## Problem statement
For this exercise, output exactly and only the lines running from the one with "1076x518 pixels." through the final line of the data below, without pictures.

## Task inputs
━━━━━━━━

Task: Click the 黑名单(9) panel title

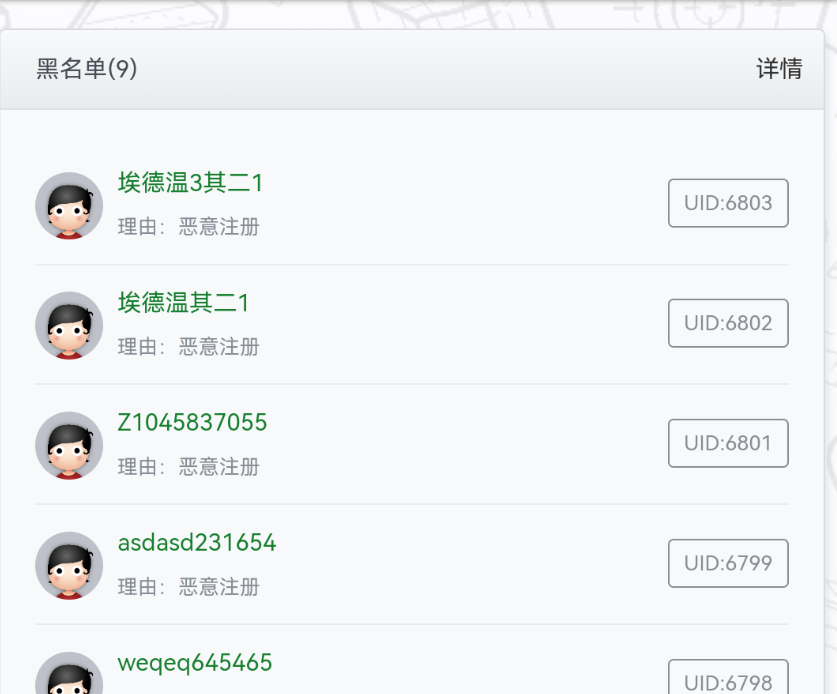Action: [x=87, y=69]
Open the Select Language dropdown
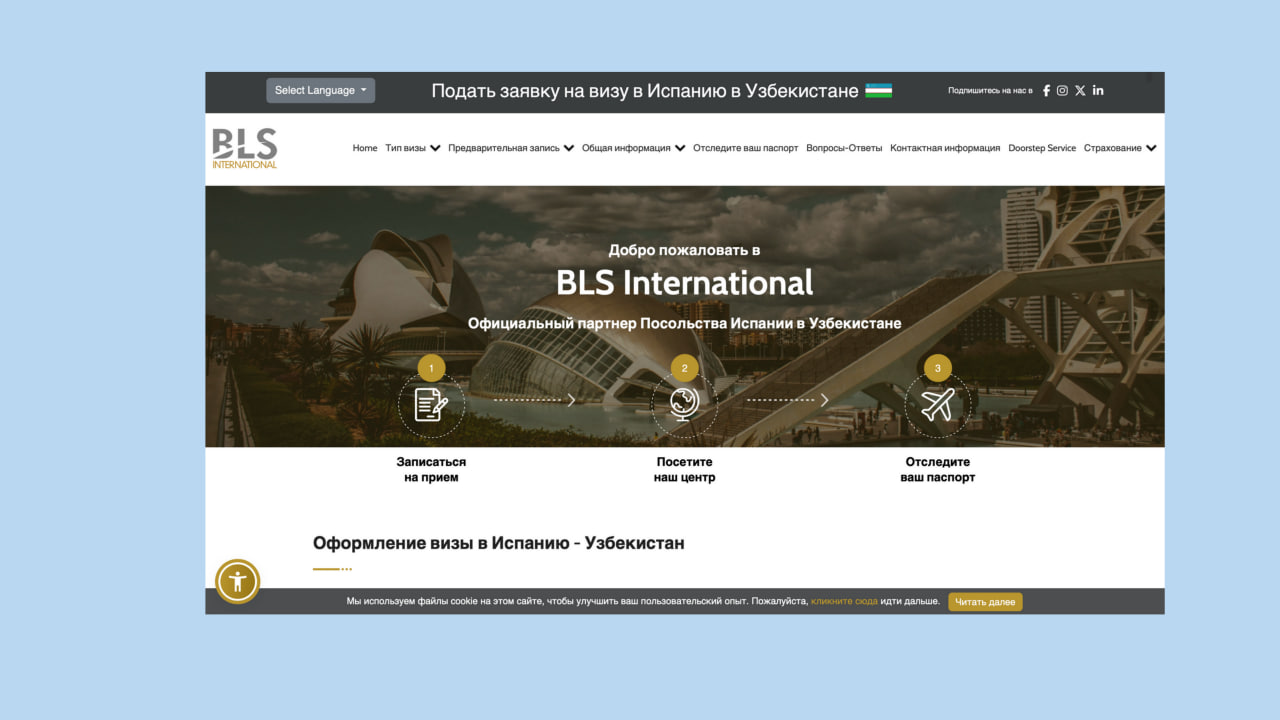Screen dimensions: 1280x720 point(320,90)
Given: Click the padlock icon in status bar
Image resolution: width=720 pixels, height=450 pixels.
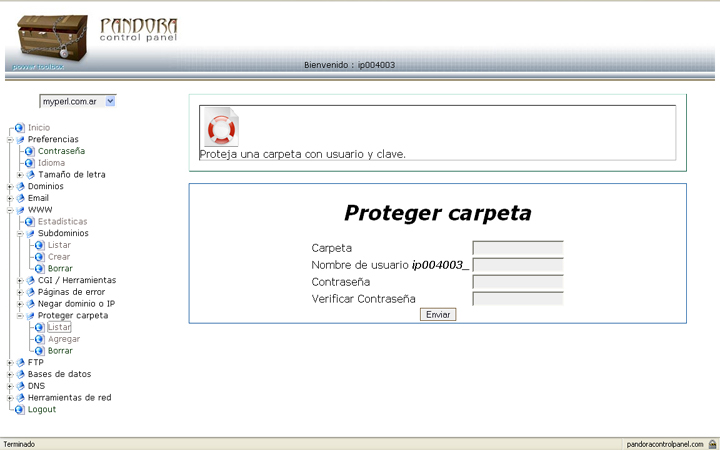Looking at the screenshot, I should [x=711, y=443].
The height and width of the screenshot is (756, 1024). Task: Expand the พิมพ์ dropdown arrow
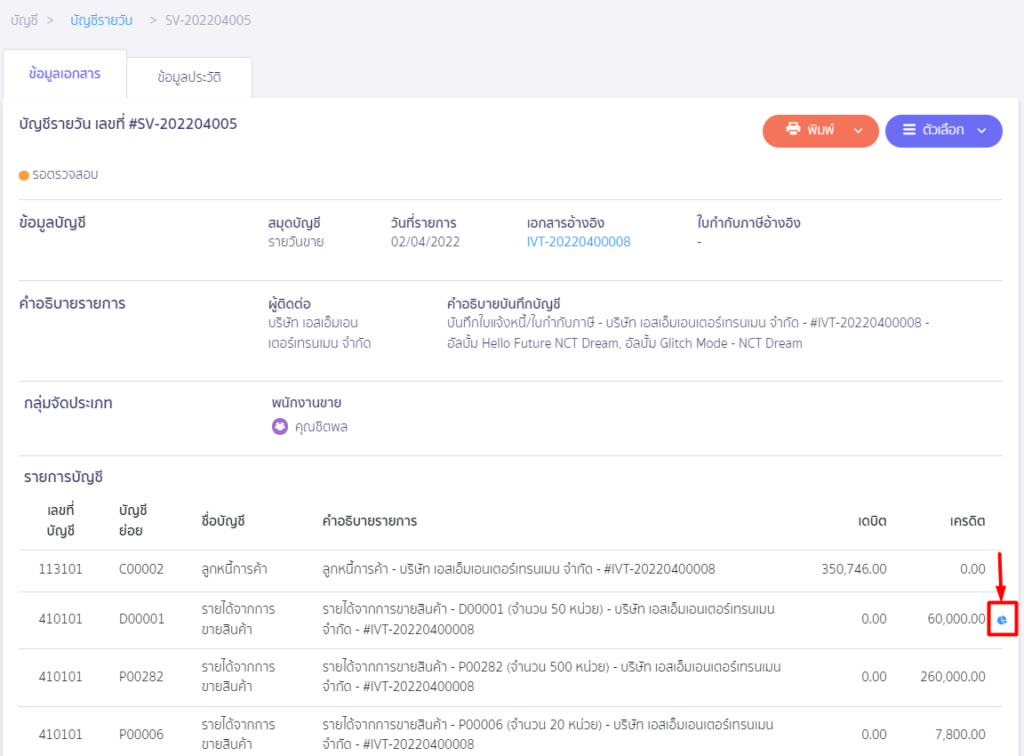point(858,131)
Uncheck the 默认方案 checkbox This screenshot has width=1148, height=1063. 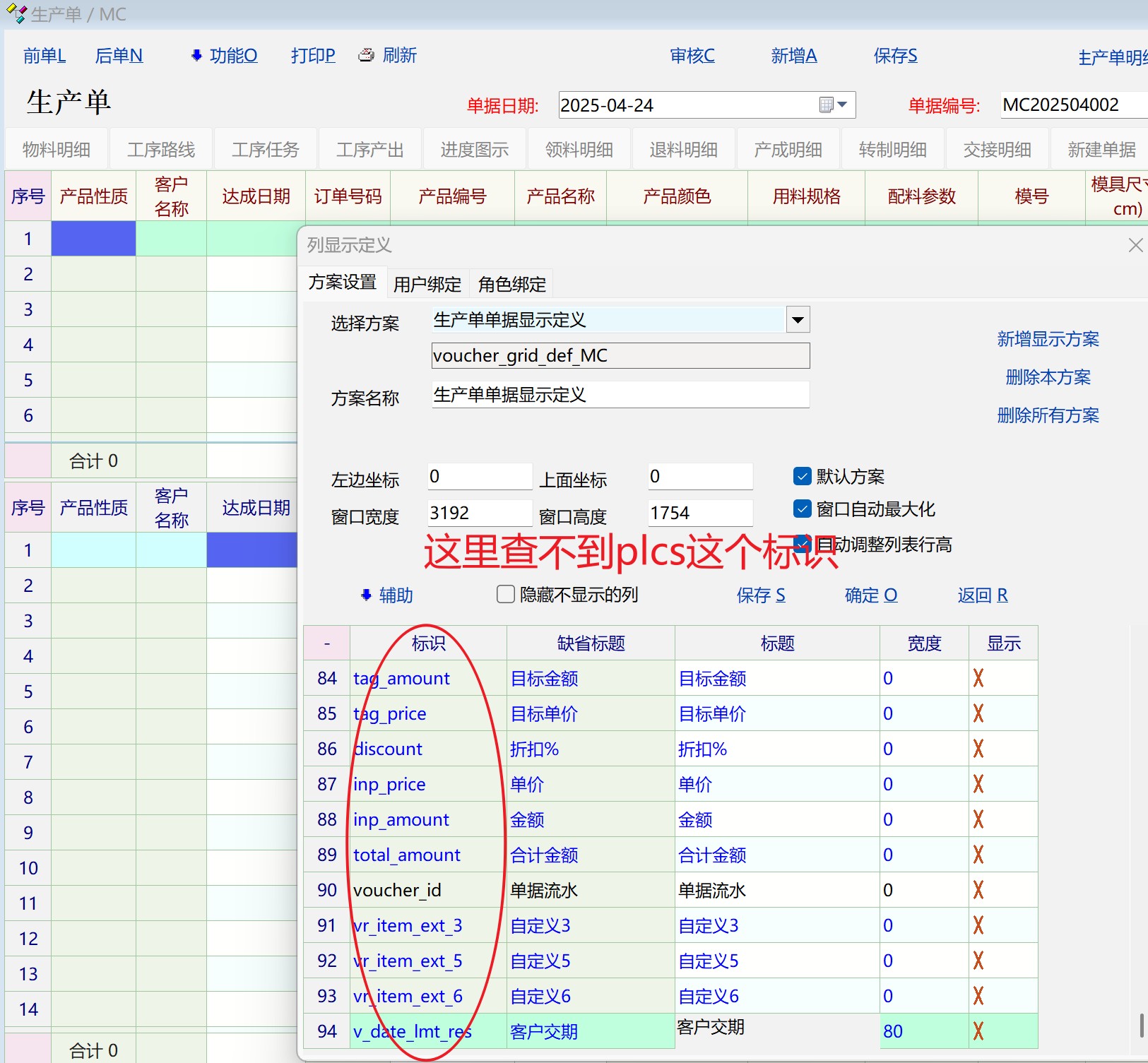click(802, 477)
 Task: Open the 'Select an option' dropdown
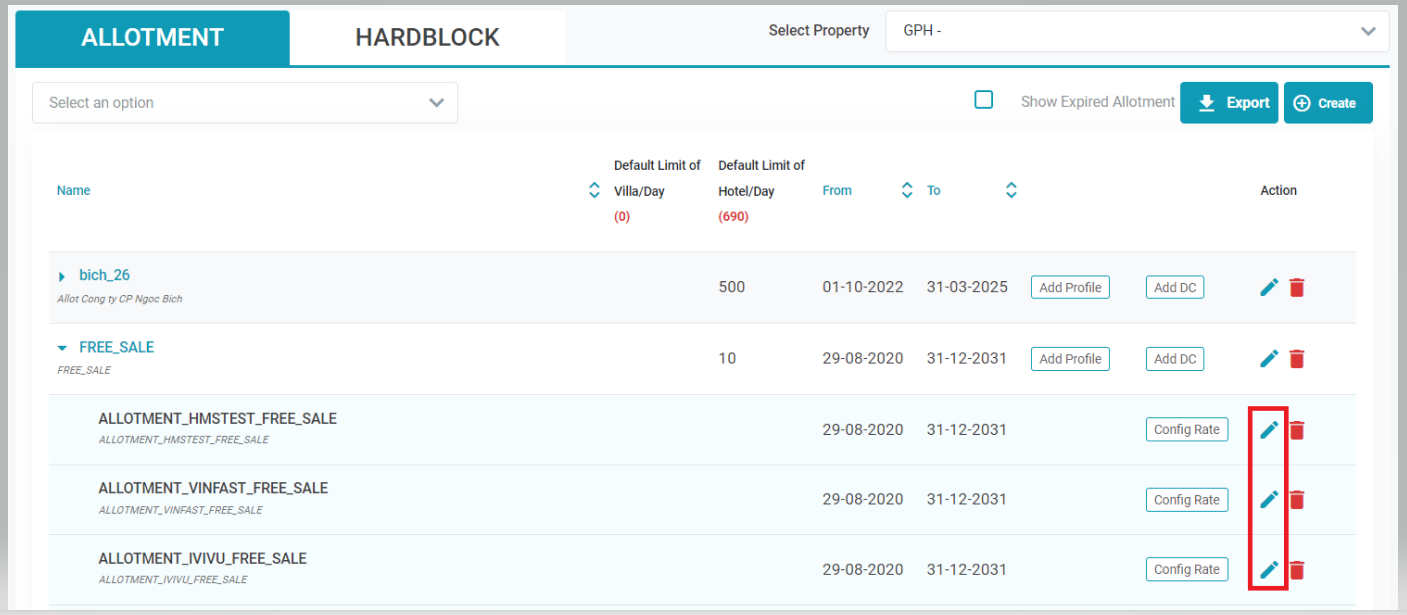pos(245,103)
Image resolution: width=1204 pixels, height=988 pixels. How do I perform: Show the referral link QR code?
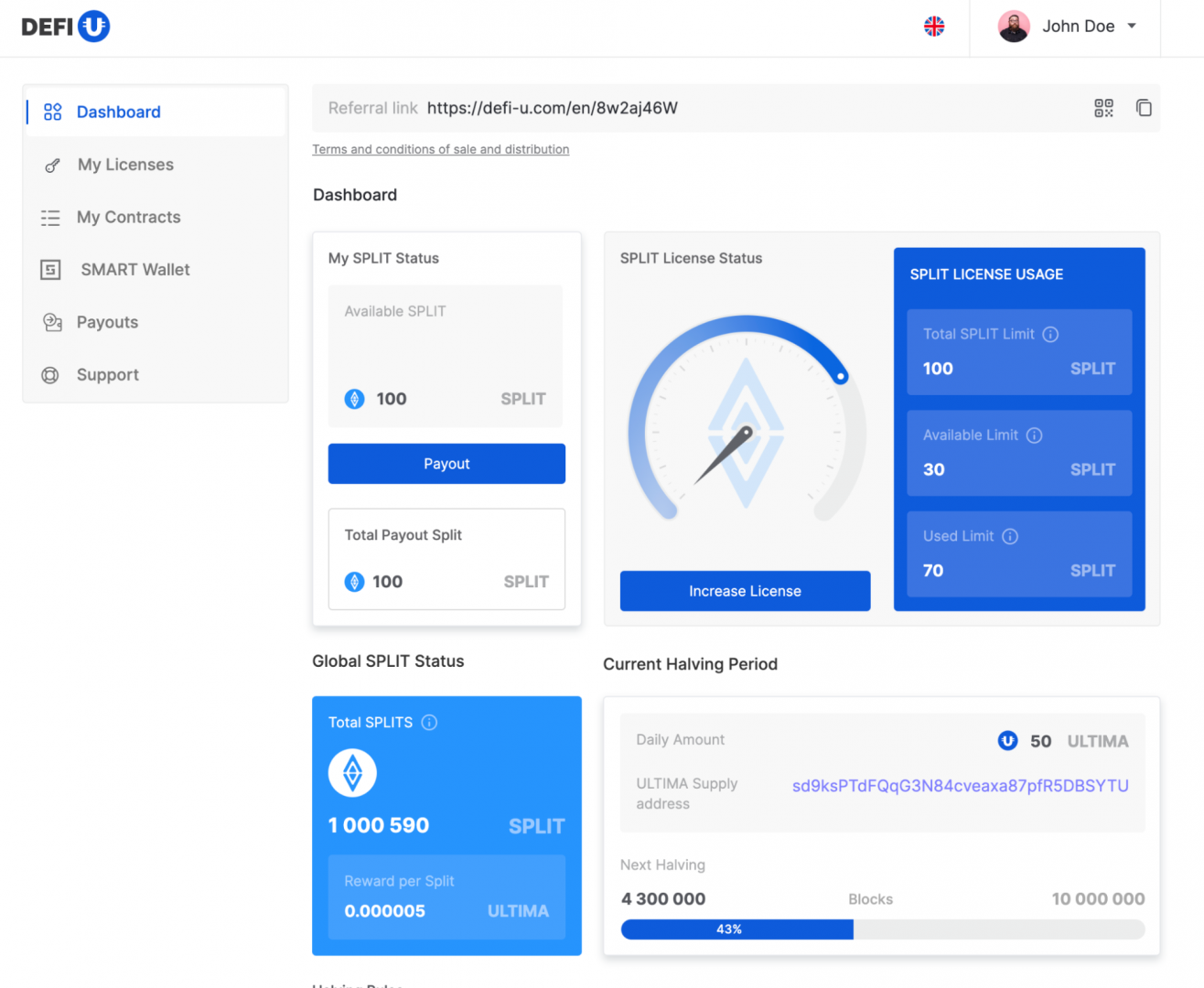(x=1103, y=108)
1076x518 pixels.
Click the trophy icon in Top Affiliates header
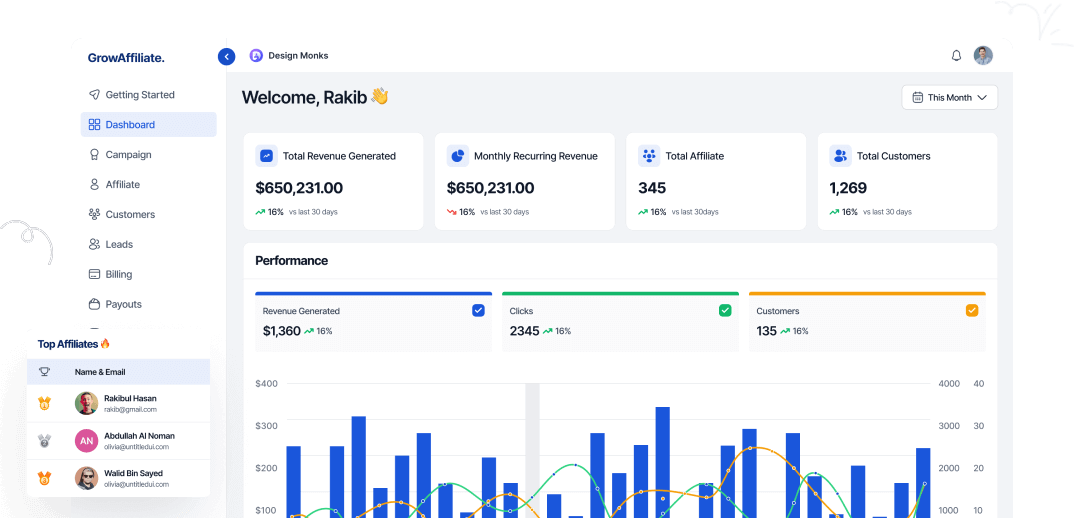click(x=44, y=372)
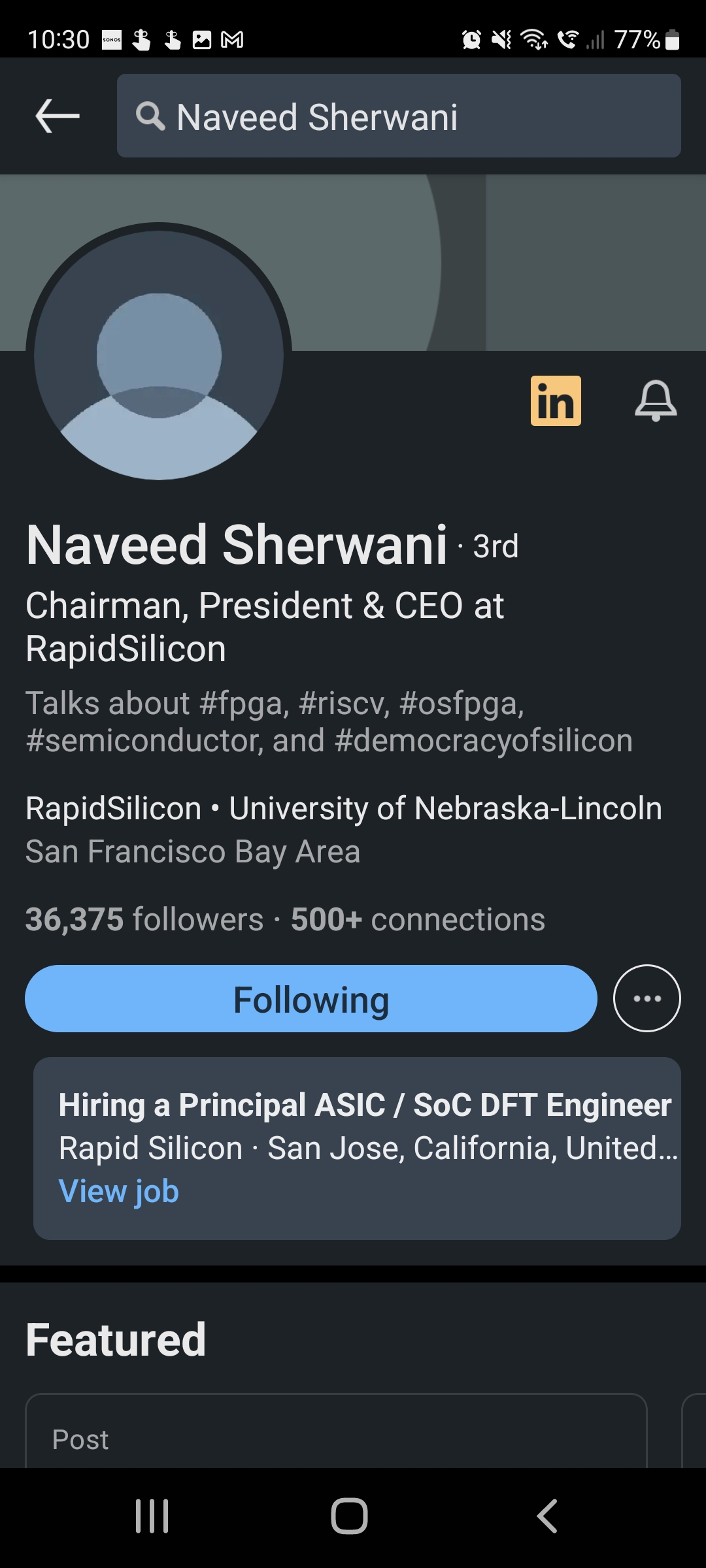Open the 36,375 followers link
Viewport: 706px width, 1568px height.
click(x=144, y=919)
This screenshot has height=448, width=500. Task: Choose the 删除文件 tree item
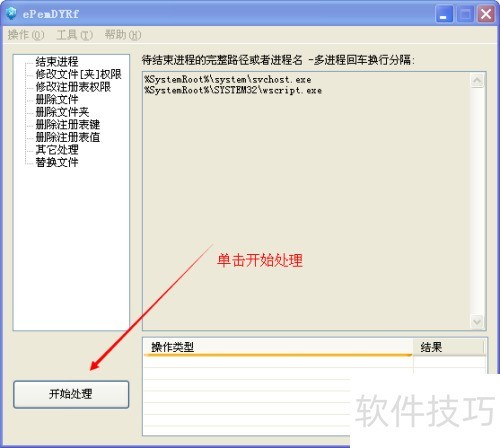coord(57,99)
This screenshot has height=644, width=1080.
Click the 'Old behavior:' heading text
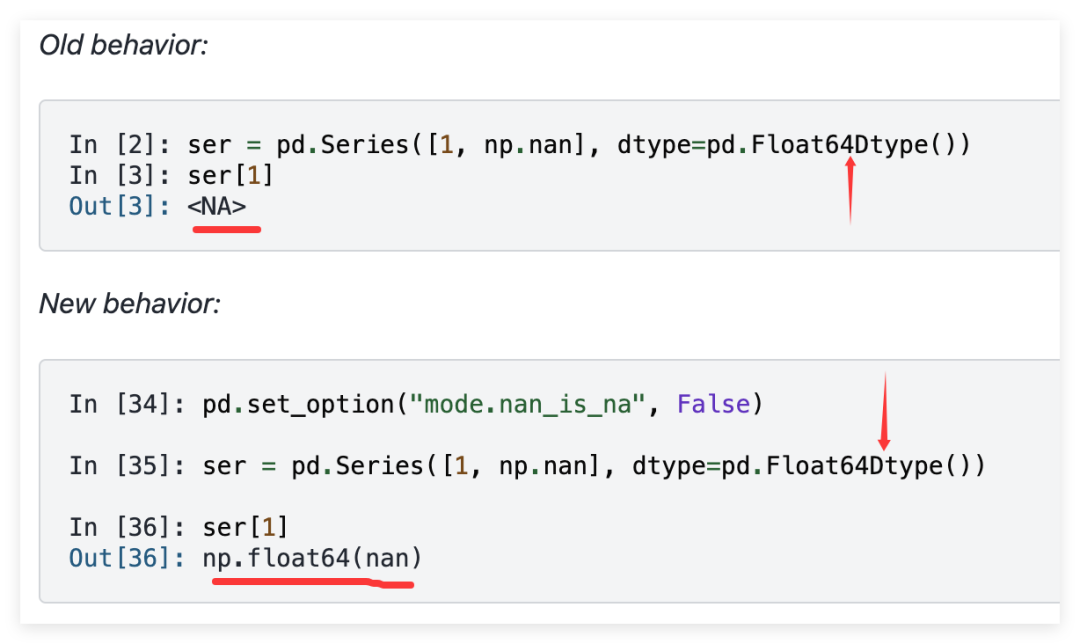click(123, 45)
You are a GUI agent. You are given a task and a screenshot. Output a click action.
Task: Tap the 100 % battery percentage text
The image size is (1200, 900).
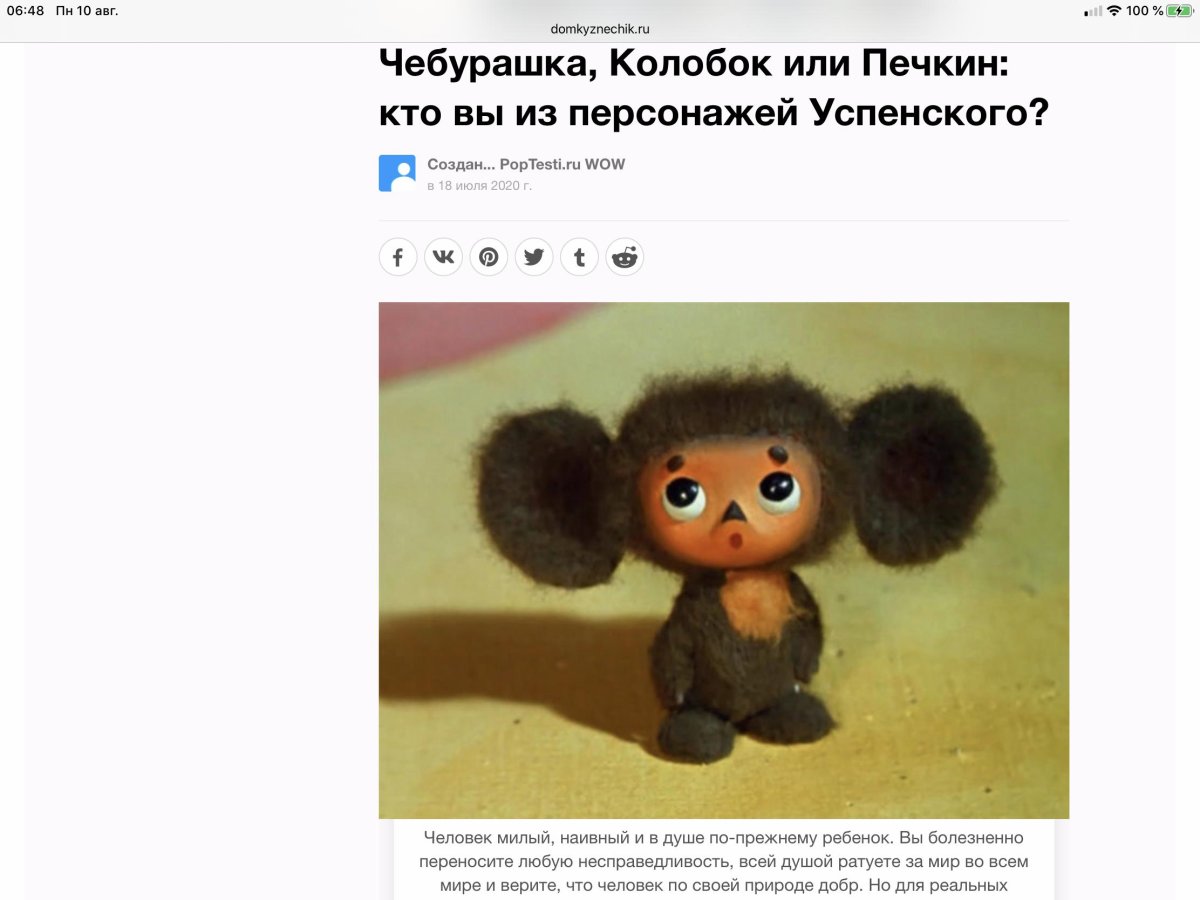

━━━━━━━━

## Solved exercise
1076x518 pixels.
Click the trophy icon in Top Affiliates header
click(x=44, y=372)
Open the 36,375 followers link
Viewport: 706px width, 1568px height.
click(x=144, y=919)
This screenshot has height=448, width=500. Task: Choose the 删除文件 tree item
coord(57,99)
This screenshot has height=644, width=1080.
Click the 'Old behavior:' heading text
click(123, 45)
You are a GUI agent. You are given a task and a screenshot. Output a click action.
Task: Tap the 100 % battery percentage text
The image size is (1200, 900).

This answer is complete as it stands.